[INSTRUCCIONES] Por favor, cambia "Instruction" por "Directive" en todos los datos y vuelve a escribir las líneas sin ninguna otra modificación.

○ ○ ○ ○ ○

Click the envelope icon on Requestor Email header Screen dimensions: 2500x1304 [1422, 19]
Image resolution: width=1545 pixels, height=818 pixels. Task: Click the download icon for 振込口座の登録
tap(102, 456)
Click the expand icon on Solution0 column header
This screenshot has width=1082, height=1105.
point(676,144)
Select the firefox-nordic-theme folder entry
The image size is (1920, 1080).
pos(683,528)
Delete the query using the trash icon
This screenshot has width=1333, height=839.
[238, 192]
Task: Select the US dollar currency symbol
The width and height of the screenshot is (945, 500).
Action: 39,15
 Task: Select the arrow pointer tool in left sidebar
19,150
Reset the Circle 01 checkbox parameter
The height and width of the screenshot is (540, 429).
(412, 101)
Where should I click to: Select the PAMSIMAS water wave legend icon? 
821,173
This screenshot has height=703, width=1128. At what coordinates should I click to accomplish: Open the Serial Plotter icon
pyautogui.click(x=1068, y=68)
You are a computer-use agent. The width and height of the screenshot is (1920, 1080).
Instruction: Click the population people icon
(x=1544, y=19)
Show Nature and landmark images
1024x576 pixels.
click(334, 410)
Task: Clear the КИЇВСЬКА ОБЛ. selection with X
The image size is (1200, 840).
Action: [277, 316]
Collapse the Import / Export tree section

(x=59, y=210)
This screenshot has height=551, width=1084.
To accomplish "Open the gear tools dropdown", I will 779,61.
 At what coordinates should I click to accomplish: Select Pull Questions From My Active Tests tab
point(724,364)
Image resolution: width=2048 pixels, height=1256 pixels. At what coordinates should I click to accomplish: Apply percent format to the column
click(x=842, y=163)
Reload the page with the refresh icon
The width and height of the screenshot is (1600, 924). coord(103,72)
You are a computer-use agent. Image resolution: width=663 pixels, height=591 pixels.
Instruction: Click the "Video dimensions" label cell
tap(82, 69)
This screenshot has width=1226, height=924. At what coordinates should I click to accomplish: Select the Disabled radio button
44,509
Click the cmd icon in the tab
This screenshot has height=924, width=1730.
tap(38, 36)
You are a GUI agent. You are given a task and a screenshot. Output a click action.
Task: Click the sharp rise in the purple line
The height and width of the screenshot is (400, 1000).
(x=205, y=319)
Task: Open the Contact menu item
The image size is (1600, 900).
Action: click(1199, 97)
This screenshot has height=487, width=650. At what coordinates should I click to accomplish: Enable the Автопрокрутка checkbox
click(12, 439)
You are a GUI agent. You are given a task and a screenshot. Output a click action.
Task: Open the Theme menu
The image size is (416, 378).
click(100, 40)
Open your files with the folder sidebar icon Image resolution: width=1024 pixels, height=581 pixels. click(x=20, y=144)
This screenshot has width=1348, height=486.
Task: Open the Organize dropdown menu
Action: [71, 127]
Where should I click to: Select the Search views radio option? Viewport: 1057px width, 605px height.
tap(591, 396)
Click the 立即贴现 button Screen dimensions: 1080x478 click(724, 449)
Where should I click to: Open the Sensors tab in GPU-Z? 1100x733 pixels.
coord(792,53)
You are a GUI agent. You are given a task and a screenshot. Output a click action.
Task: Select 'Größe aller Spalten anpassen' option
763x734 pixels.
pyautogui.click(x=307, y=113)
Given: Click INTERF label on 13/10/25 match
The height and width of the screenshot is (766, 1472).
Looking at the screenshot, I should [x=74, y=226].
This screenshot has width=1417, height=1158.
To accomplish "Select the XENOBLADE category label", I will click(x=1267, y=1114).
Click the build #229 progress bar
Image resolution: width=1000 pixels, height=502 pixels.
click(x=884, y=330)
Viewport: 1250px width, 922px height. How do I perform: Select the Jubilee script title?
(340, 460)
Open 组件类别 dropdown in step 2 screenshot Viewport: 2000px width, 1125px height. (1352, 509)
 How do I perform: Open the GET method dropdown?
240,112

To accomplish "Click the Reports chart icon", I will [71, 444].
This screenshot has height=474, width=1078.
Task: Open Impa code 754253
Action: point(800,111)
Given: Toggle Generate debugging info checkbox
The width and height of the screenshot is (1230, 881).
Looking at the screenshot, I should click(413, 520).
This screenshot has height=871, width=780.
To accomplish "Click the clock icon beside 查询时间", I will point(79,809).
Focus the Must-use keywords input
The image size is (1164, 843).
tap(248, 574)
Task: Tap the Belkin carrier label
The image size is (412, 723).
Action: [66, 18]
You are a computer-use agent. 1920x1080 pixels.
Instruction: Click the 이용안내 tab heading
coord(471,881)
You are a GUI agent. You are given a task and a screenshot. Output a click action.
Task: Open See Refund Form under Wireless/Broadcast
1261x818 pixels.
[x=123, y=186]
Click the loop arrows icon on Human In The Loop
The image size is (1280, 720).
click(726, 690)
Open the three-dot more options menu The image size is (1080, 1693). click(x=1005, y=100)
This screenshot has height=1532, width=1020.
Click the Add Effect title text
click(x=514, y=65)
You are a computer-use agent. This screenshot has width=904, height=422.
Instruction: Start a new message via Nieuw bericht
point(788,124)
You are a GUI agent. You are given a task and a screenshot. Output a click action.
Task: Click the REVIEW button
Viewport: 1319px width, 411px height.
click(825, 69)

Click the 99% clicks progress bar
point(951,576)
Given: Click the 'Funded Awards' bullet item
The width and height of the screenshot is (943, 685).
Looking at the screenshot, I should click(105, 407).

○ ○ ○ ○ ○

[RESPUESTA]
Click the envelope icon on Requestor Email header Screen dimensions: 2500x1304 [1422, 19]
Image resolution: width=1545 pixels, height=818 pixels. Task: Click the download icon for 振込口座の登録
tap(102, 456)
Click the expand icon on Solution0 column header
This screenshot has width=1082, height=1105.
point(676,144)
Select the firefox-nordic-theme folder entry
The image size is (1920, 1080).
pos(683,528)
Delete the query using the trash icon
This screenshot has width=1333, height=839.
[238, 192]
Task: Select the US dollar currency symbol
The width and height of the screenshot is (945, 500).
Action: 39,15
 Task: Select the arrow pointer tool in left sidebar
19,150
Reset the Circle 01 checkbox parameter
The height and width of the screenshot is (540, 429).
(412, 101)
Where should I click to: Select the PAMSIMAS water wave legend icon? 
821,173
This screenshot has height=703, width=1128. At what coordinates should I click to accomplish: Open the Serial Plotter icon
pyautogui.click(x=1068, y=68)
You are a computer-use agent. The width and height of the screenshot is (1920, 1080).
Directive: Click the population people icon
(x=1544, y=19)
Show Nature and landmark images
1024x576 pixels.
click(334, 410)
Task: Clear the КИЇВСЬКА ОБЛ. selection with X
The image size is (1200, 840).
Action: [277, 316]
Collapse the Import / Export tree section

(x=59, y=210)
This screenshot has height=551, width=1084.
To accomplish "Open the gear tools dropdown", I will 779,61.
 At what coordinates should I click to accomplish: Select Pull Questions From My Active Tests tab
point(724,364)
Image resolution: width=2048 pixels, height=1256 pixels. At what coordinates should I click to accomplish: Apply percent format to the column
click(x=842, y=163)
Reload the page with the refresh icon
The width and height of the screenshot is (1600, 924). coord(103,72)
You are a computer-use agent. Image resolution: width=663 pixels, height=591 pixels.
Directive: Click the "Video dimensions" label cell
tap(82, 69)
This screenshot has width=1226, height=924. At what coordinates should I click to accomplish: Select the Disabled radio button
44,509
Click the cmd icon in the tab
This screenshot has height=924, width=1730.
tap(38, 36)
You are a GUI agent. You are given a task and a screenshot. Output a click action.
Task: Click the sharp rise in the purple line
The height and width of the screenshot is (400, 1000).
(x=205, y=319)
Task: Open the Contact menu item
The image size is (1600, 900).
Action: click(1199, 97)
This screenshot has height=487, width=650. At what coordinates should I click to accomplish: Enable the Автопрокрутка checkbox
click(12, 439)
You are a GUI agent. You are given a task and a screenshot. Output a click action.
Task: Open the Theme menu
The image size is (416, 378).
click(100, 40)
Open your files with the folder sidebar icon Image resolution: width=1024 pixels, height=581 pixels. click(x=20, y=144)
This screenshot has width=1348, height=486.
Task: Open the Organize dropdown menu
Action: [71, 127]
Where should I click to: Select the Search views radio option? Viewport: 1057px width, 605px height.
tap(591, 396)
Click the 立即贴现 button Screen dimensions: 1080x478 click(724, 449)
Where should I click to: Open the Sensors tab in GPU-Z? 1100x733 pixels.
coord(792,53)
You are a GUI agent. You are given a task and a screenshot. Output a click action.
Task: Select 'Größe aller Spalten anpassen' option
763x734 pixels.
pyautogui.click(x=307, y=113)
Given: Click INTERF label on 13/10/25 match
The height and width of the screenshot is (766, 1472).
Looking at the screenshot, I should [x=74, y=226].
This screenshot has width=1417, height=1158.
To accomplish "Select the XENOBLADE category label", I will click(x=1267, y=1114).
Click the build #229 progress bar
Image resolution: width=1000 pixels, height=502 pixels.
click(x=884, y=330)
Viewport: 1250px width, 922px height. How do I perform: Select the Jubilee script title?
(340, 460)
Open 组件类别 dropdown in step 2 screenshot Viewport: 2000px width, 1125px height. (1352, 509)
 How do I perform: Open the GET method dropdown?
240,112

To accomplish "Click the Reports chart icon", I will [71, 444].
This screenshot has height=474, width=1078.
Task: Open Impa code 754253
Action: point(800,111)
Given: Toggle Generate debugging info checkbox
The width and height of the screenshot is (1230, 881).
Looking at the screenshot, I should click(413, 520).
This screenshot has height=871, width=780.
To accomplish "Click the clock icon beside 查询时间", I will point(79,809).
Focus the Must-use keywords input
The image size is (1164, 843).
tap(248, 574)
Task: Tap the Belkin carrier label
The image size is (412, 723).
Action: [66, 18]
You are a computer-use agent. 1920x1080 pixels.
Directive: Click the 이용안내 tab heading
coord(471,881)
You are a GUI agent. You are given a task and a screenshot. Output a click action.
Task: Open See Refund Form under Wireless/Broadcast
1261x818 pixels.
[x=123, y=186]
Click the loop arrows icon on Human In The Loop
The image size is (1280, 720).
click(726, 690)
Open the three-dot more options menu The image size is (1080, 1693). click(x=1005, y=100)
This screenshot has height=1532, width=1020.
Click the Add Effect title text
click(x=514, y=65)
You are a computer-use agent. This screenshot has width=904, height=422.
Directive: Start a new message via Nieuw bericht
point(788,124)
You are a GUI agent. You are given a task and a screenshot. Output a click action.
Task: Click the REVIEW button
Viewport: 1319px width, 411px height.
click(825, 69)

Click the 99% clicks progress bar
point(951,576)
Given: Click the 'Funded Awards' bullet item
The width and height of the screenshot is (943, 685).
Looking at the screenshot, I should click(105, 407).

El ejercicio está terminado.